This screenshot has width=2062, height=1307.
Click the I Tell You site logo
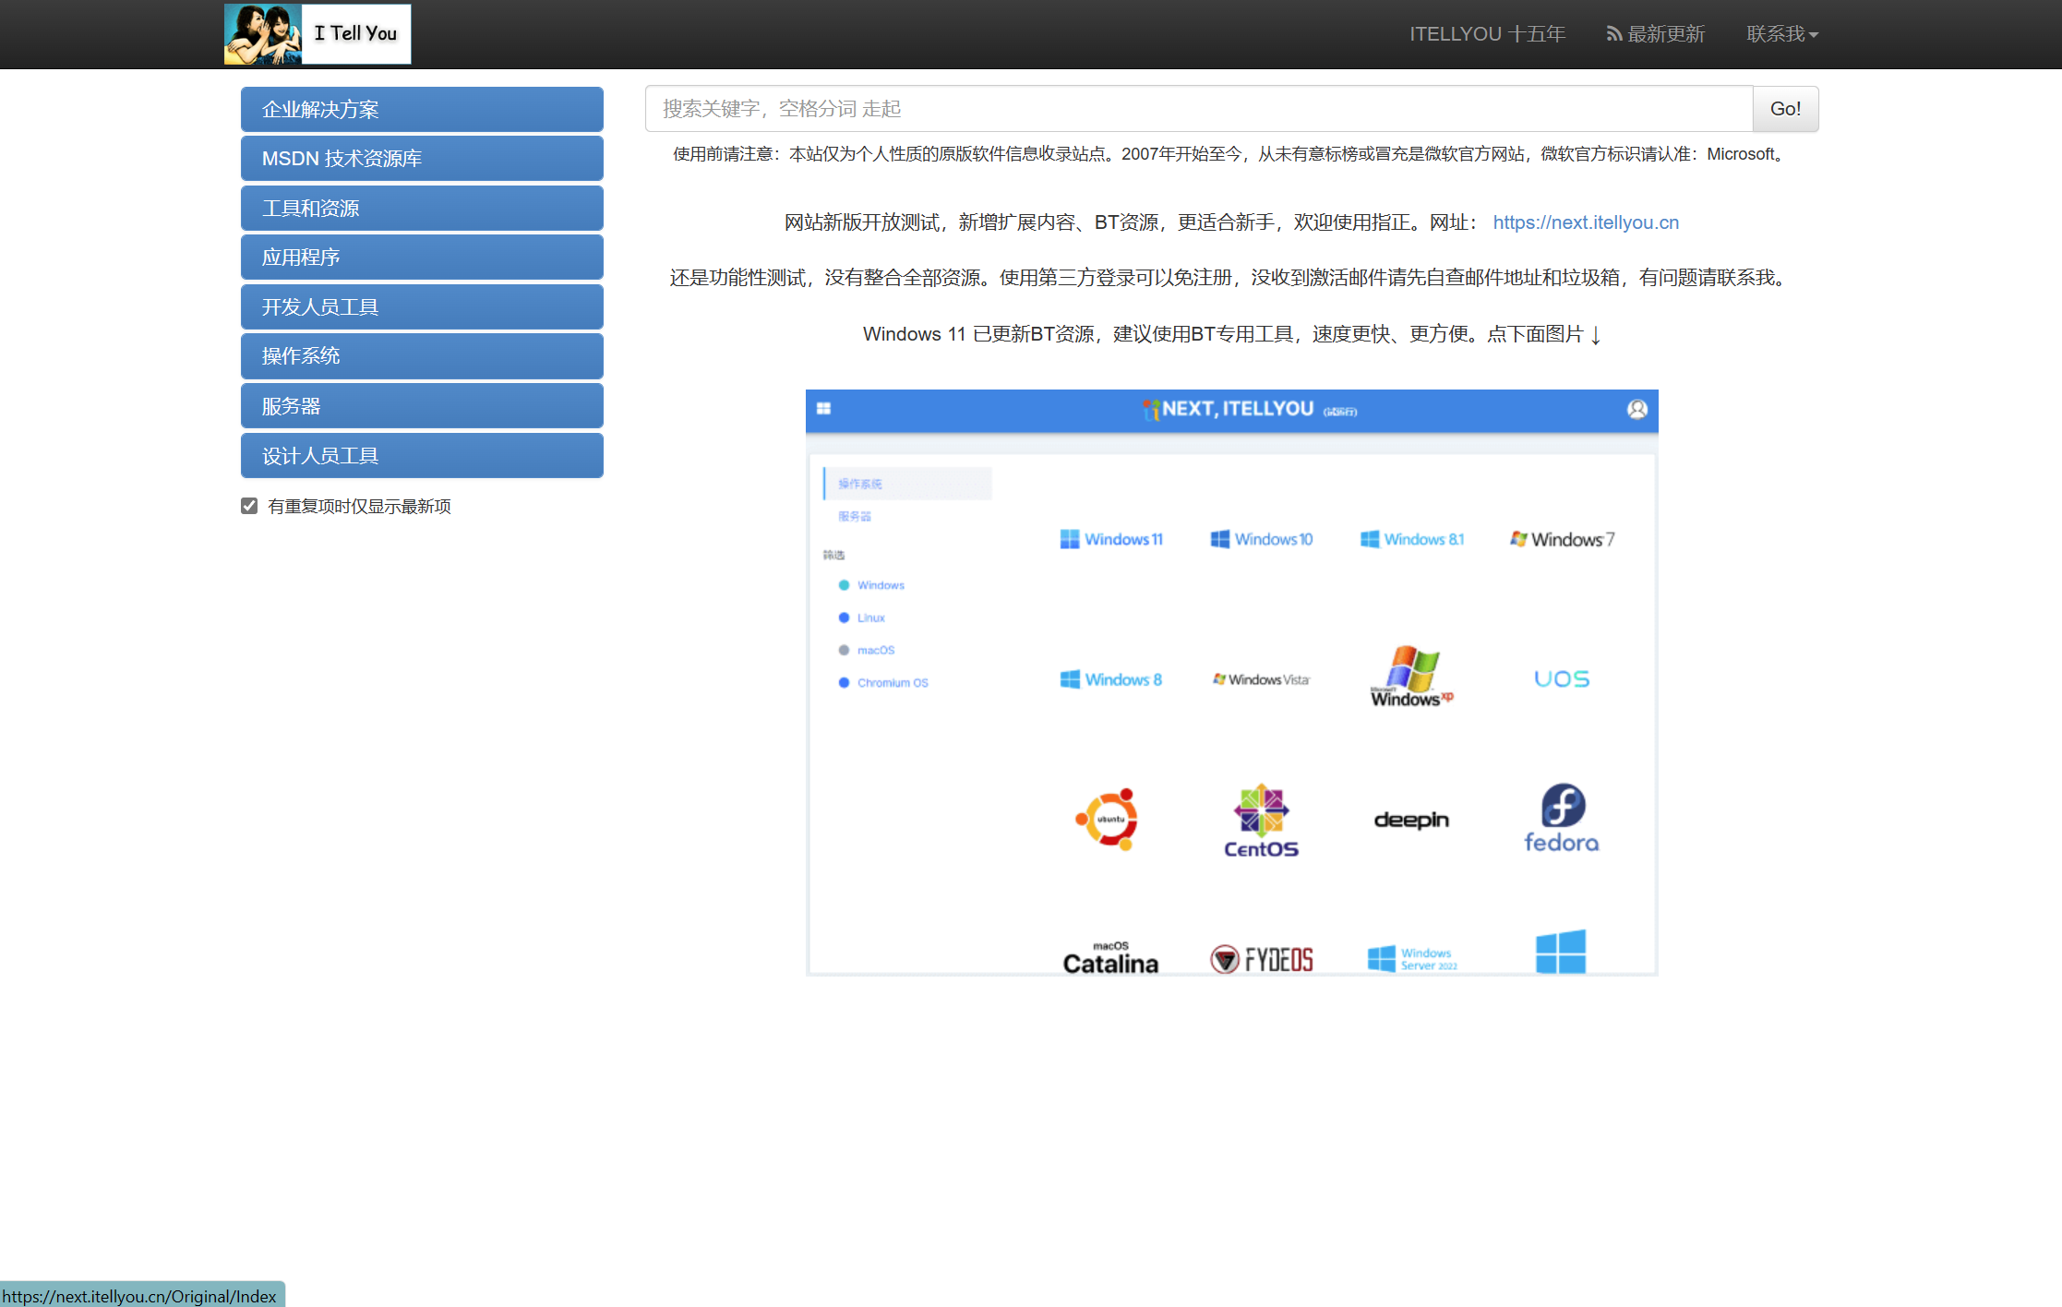pos(317,34)
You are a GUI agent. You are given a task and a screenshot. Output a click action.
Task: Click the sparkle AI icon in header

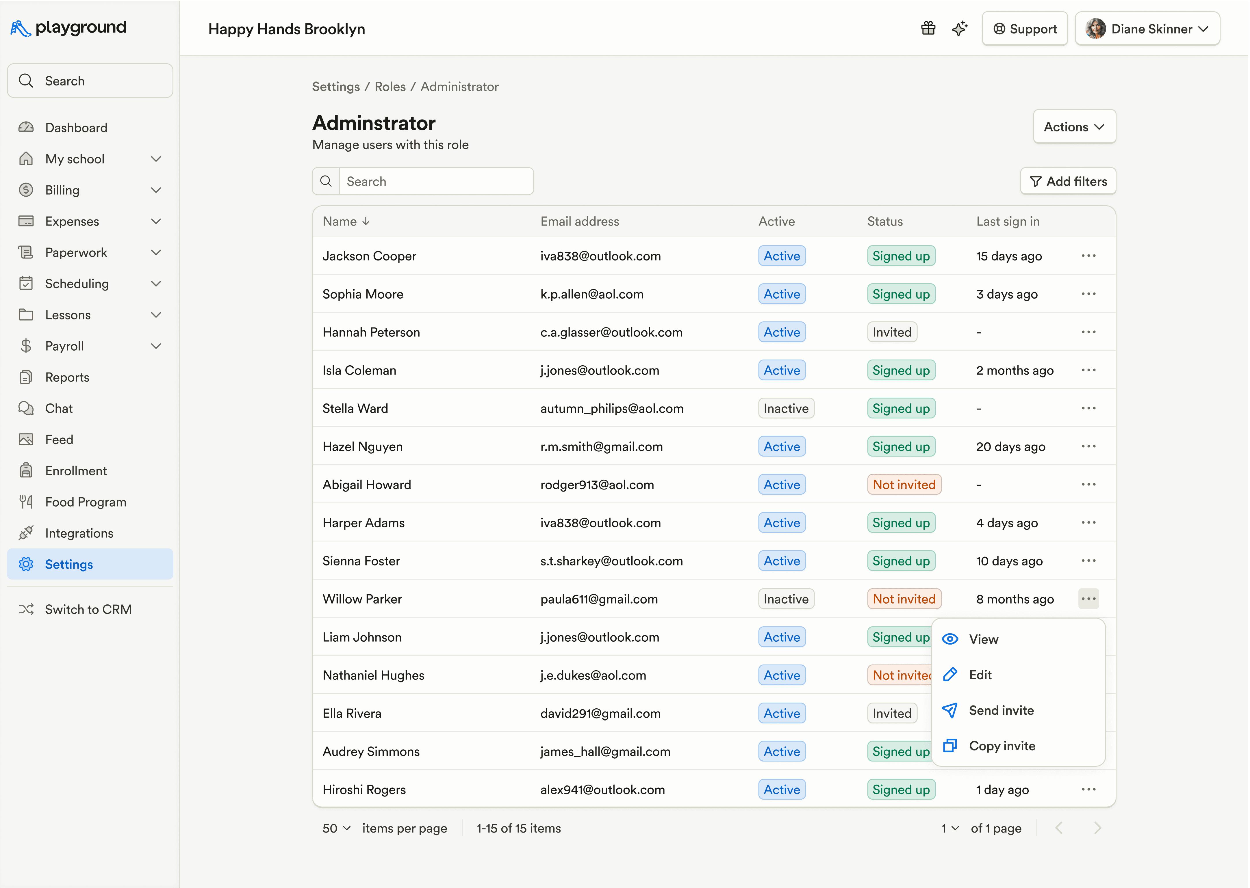coord(959,28)
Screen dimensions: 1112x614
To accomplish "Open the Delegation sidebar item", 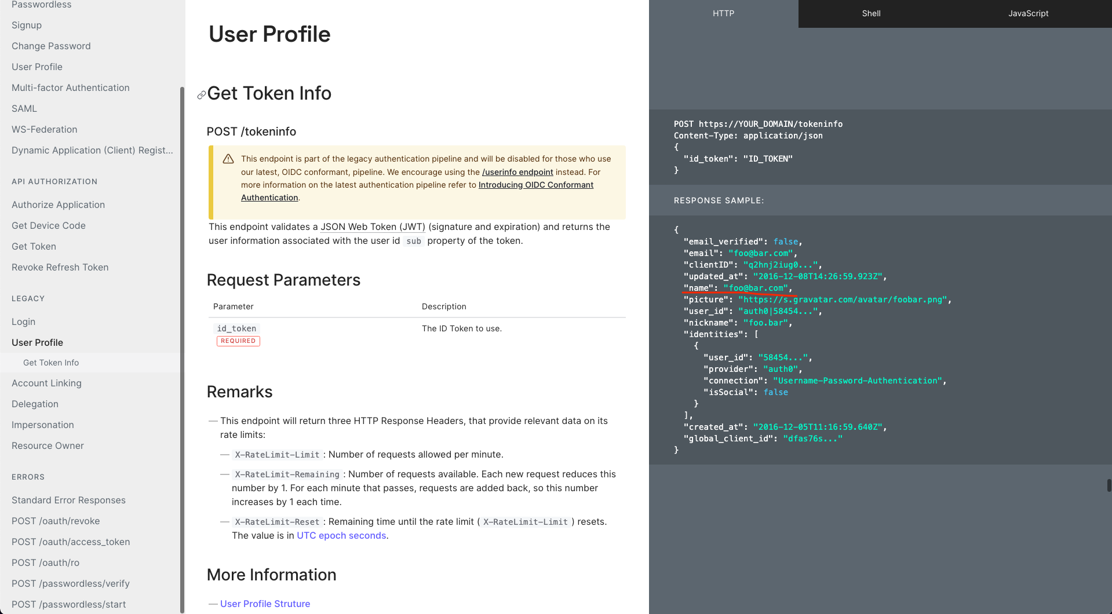I will (35, 404).
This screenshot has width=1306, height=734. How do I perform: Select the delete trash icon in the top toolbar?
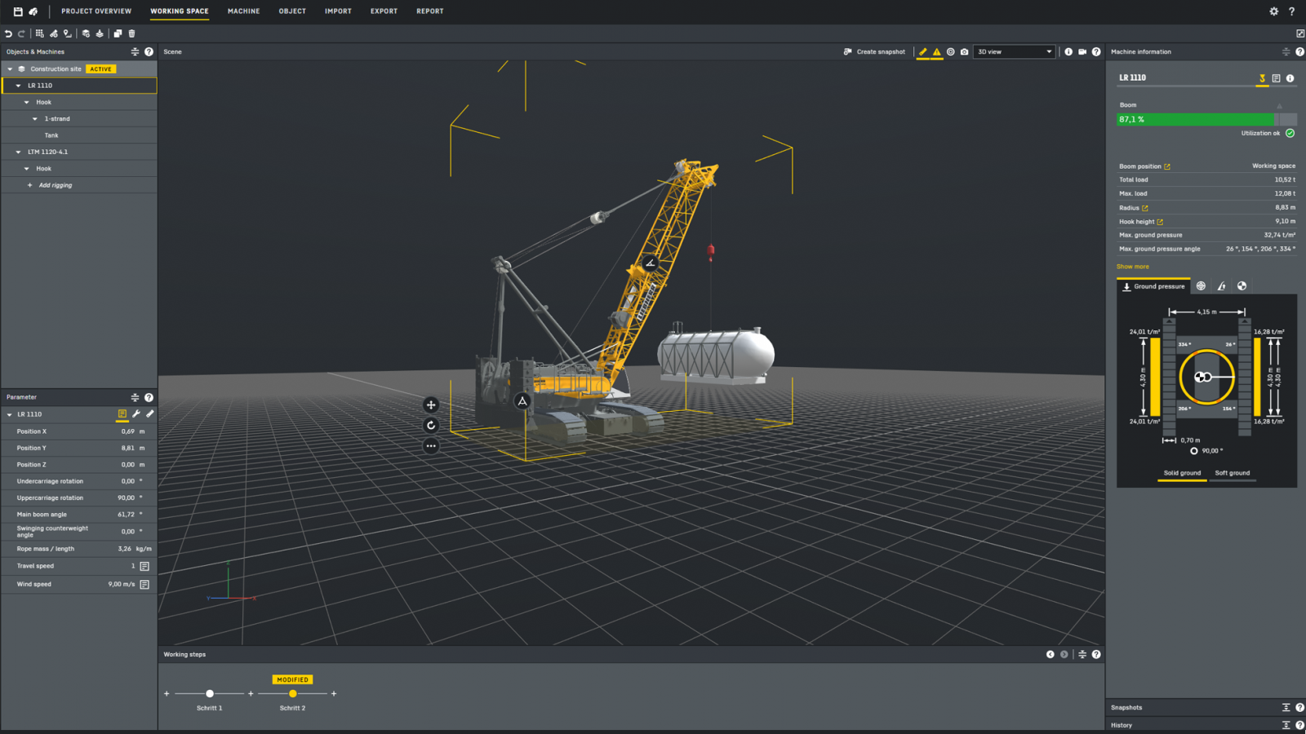pyautogui.click(x=131, y=33)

================================

** ACTIVITY **
Pictures must be left out of the answer, which should be exactly the lines from the one holding "This screenshot has width=1306, height=734." through the last line of the entries above, both included; please add nothing.

** RESPONSE TO THIS TASK **
This screenshot has width=1306, height=734. How do I perform: Select the delete trash icon in the top toolbar?
pyautogui.click(x=131, y=33)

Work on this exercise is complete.